MATERIAL SHOWN:
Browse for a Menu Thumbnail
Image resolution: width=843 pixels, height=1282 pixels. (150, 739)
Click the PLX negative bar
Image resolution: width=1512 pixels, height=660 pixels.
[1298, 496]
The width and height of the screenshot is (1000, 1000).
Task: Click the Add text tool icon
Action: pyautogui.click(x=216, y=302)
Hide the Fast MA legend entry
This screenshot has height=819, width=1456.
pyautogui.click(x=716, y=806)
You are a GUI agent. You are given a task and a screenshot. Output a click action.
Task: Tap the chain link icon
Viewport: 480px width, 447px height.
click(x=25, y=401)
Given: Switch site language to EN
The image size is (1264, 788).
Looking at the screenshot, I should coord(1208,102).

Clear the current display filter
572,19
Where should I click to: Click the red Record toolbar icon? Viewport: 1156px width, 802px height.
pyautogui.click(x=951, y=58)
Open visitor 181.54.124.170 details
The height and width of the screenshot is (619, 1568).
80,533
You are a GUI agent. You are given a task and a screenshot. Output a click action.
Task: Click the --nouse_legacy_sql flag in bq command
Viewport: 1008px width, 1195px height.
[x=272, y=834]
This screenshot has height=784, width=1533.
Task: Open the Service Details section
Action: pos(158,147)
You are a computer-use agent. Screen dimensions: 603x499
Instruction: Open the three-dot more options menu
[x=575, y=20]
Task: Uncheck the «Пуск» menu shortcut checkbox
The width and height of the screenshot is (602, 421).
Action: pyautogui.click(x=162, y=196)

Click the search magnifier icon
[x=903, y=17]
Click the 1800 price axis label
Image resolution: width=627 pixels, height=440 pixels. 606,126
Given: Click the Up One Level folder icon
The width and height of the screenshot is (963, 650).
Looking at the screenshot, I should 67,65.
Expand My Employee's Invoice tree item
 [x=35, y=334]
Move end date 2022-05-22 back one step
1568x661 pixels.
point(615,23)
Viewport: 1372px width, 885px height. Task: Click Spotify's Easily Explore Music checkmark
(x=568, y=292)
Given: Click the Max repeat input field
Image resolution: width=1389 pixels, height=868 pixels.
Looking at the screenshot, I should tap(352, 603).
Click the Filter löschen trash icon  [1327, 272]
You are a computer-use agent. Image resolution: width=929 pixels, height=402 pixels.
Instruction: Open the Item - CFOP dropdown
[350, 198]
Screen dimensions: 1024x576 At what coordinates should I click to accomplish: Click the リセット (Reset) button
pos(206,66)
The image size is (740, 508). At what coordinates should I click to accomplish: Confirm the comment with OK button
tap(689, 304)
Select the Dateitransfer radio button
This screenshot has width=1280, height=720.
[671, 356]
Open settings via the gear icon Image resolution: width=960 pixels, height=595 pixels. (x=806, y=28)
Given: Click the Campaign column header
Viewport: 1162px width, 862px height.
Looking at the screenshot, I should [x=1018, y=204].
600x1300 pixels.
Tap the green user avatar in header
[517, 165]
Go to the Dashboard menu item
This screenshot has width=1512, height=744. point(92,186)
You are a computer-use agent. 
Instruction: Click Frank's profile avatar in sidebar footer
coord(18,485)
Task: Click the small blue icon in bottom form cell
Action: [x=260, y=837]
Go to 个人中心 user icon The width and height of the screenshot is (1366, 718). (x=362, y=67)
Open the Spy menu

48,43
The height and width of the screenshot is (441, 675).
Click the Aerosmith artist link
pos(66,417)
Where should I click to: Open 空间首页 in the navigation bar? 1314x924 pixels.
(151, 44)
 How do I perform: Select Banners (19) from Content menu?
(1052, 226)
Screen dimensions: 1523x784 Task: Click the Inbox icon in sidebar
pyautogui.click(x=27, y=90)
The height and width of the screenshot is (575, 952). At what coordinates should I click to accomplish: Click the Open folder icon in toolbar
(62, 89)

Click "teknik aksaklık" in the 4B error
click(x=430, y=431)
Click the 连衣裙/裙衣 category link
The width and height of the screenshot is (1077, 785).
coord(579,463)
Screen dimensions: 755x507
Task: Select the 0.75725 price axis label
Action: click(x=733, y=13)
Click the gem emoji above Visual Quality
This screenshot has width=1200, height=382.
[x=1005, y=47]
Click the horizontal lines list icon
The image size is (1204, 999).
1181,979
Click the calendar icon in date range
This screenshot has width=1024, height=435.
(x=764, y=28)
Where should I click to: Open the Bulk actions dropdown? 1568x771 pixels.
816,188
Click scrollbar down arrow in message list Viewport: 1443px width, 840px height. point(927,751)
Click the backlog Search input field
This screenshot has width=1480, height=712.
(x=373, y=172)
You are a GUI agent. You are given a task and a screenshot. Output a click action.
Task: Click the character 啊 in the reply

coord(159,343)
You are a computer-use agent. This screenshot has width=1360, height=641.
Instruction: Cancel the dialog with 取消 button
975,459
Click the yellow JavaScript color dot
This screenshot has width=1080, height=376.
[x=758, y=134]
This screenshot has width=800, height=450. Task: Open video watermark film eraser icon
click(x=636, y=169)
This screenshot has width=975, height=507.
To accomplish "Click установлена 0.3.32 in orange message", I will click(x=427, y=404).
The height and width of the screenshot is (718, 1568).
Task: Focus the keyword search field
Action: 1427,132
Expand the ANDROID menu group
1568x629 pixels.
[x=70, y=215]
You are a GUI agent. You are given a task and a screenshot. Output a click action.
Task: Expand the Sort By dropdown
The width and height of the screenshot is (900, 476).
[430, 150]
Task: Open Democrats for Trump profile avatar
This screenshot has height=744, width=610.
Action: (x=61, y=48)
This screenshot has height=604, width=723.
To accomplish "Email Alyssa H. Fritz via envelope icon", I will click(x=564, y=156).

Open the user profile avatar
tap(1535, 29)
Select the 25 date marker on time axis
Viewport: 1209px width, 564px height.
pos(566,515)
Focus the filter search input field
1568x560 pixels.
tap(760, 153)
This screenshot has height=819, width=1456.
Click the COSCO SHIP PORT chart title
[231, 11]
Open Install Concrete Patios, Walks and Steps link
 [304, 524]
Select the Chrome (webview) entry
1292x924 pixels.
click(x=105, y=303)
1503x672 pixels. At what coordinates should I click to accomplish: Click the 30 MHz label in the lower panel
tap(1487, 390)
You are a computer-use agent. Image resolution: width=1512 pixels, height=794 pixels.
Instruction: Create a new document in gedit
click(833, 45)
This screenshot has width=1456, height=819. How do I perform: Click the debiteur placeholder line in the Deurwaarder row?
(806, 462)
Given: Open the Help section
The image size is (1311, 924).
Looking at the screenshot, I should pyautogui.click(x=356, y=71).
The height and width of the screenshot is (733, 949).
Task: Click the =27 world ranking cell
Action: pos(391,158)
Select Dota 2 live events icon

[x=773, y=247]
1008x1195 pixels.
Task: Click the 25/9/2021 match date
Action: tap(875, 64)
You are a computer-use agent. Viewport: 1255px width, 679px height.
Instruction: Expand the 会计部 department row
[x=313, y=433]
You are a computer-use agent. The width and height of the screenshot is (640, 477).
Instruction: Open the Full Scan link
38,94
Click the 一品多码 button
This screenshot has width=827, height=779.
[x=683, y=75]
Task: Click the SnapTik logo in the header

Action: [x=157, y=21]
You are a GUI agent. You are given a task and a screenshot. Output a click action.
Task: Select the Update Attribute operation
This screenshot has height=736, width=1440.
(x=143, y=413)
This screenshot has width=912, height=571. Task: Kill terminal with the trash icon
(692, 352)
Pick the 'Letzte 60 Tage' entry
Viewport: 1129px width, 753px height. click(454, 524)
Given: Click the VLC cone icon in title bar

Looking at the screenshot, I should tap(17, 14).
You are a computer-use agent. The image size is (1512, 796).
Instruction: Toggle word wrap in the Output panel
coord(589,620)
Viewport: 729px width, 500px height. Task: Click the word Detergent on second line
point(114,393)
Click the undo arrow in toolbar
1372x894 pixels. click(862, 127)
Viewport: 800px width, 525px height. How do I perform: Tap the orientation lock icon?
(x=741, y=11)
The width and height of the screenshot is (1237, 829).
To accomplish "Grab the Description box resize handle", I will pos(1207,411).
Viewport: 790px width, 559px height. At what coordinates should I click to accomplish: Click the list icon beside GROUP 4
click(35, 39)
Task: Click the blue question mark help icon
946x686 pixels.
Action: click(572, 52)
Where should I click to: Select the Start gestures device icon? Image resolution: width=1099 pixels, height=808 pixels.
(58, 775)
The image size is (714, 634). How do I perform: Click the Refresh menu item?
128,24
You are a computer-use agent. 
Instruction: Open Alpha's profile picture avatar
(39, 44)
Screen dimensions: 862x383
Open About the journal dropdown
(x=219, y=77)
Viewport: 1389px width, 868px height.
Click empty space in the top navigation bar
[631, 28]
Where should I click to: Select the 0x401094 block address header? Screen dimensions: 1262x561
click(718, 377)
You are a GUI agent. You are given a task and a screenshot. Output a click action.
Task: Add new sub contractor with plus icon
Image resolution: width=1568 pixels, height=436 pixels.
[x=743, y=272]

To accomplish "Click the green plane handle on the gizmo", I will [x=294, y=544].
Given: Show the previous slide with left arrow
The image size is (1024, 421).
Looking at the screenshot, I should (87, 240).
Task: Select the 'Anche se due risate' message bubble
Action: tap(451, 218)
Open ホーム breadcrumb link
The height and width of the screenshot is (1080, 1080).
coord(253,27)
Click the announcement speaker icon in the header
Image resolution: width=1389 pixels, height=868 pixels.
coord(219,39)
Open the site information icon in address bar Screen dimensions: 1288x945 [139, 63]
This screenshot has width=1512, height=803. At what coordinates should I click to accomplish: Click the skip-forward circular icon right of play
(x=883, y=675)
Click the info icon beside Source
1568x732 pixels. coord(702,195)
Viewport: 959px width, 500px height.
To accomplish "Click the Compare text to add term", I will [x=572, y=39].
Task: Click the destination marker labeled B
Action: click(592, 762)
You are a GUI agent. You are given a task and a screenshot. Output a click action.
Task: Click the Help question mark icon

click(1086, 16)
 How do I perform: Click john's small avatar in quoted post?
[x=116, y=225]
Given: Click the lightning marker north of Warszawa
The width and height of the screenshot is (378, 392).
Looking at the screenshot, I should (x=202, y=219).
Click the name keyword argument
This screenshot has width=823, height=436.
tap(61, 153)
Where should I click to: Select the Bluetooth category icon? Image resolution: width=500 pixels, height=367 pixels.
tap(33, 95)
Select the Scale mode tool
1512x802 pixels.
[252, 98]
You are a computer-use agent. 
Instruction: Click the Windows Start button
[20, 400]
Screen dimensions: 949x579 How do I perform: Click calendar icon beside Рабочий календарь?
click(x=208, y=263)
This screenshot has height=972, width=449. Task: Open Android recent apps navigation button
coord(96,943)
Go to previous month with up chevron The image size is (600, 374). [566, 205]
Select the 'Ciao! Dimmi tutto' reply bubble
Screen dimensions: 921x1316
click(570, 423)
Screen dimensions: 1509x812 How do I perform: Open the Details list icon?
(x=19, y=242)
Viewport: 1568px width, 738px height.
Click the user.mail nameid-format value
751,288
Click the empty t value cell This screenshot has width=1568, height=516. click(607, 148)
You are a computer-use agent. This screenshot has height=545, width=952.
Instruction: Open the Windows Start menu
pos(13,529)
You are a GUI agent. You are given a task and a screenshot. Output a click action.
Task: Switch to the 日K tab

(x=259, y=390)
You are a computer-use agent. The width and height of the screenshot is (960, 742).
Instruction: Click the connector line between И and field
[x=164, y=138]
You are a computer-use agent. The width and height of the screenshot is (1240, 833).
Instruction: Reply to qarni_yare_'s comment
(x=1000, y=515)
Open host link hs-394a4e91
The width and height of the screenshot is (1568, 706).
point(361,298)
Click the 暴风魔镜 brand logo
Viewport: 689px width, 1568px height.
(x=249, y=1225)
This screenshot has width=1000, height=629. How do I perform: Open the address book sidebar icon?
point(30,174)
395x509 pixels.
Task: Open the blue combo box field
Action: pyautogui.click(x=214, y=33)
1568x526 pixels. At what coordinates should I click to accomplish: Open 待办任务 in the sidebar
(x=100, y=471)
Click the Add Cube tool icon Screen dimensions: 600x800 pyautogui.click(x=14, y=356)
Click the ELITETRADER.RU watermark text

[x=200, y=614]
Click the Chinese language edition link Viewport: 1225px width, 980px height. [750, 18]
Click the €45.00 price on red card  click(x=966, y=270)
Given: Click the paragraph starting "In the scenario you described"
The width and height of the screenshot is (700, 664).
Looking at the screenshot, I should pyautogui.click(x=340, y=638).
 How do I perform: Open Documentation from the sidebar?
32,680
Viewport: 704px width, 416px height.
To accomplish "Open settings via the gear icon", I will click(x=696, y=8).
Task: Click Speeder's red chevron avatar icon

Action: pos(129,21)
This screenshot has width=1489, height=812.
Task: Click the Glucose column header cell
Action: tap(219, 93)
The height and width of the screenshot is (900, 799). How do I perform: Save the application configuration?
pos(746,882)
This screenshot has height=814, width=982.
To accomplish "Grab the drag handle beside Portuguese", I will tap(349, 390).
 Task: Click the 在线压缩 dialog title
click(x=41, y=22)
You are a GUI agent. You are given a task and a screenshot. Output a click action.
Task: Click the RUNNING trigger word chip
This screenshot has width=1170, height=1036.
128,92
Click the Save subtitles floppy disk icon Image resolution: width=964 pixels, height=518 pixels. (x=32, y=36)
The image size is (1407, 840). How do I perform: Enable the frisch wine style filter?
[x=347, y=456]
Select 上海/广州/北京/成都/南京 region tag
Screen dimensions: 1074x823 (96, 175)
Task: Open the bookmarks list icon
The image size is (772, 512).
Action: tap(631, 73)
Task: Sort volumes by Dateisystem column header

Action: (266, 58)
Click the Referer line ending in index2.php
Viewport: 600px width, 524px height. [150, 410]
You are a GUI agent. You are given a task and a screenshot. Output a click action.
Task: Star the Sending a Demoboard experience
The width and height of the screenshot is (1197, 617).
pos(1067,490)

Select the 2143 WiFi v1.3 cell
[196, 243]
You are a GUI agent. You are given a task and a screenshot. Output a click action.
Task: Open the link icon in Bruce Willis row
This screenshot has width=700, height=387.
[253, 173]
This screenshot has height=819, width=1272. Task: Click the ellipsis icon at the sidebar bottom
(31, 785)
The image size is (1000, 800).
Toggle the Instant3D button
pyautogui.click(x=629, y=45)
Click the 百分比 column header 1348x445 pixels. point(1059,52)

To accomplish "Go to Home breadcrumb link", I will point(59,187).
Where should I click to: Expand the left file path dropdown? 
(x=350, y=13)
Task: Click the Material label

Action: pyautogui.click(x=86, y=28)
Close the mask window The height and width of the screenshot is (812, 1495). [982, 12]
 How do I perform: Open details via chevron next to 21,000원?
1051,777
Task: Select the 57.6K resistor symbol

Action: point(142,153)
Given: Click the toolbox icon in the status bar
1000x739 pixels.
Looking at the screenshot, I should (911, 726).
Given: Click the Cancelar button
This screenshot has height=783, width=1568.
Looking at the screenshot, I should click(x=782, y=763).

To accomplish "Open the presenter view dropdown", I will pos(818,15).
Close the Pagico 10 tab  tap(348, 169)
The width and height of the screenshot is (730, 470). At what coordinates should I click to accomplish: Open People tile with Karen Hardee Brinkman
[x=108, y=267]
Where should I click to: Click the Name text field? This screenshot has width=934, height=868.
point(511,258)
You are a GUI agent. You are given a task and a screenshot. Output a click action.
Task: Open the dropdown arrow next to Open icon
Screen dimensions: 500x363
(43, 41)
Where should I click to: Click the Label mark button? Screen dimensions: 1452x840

WORK ORDER:
Find the lines above holding the word "language" and show them.

EXPECTED ANSWER:
Given: Switch site language to EN
Click the Chinese language edition link Viewport: 1225px width, 980px height. [750, 18]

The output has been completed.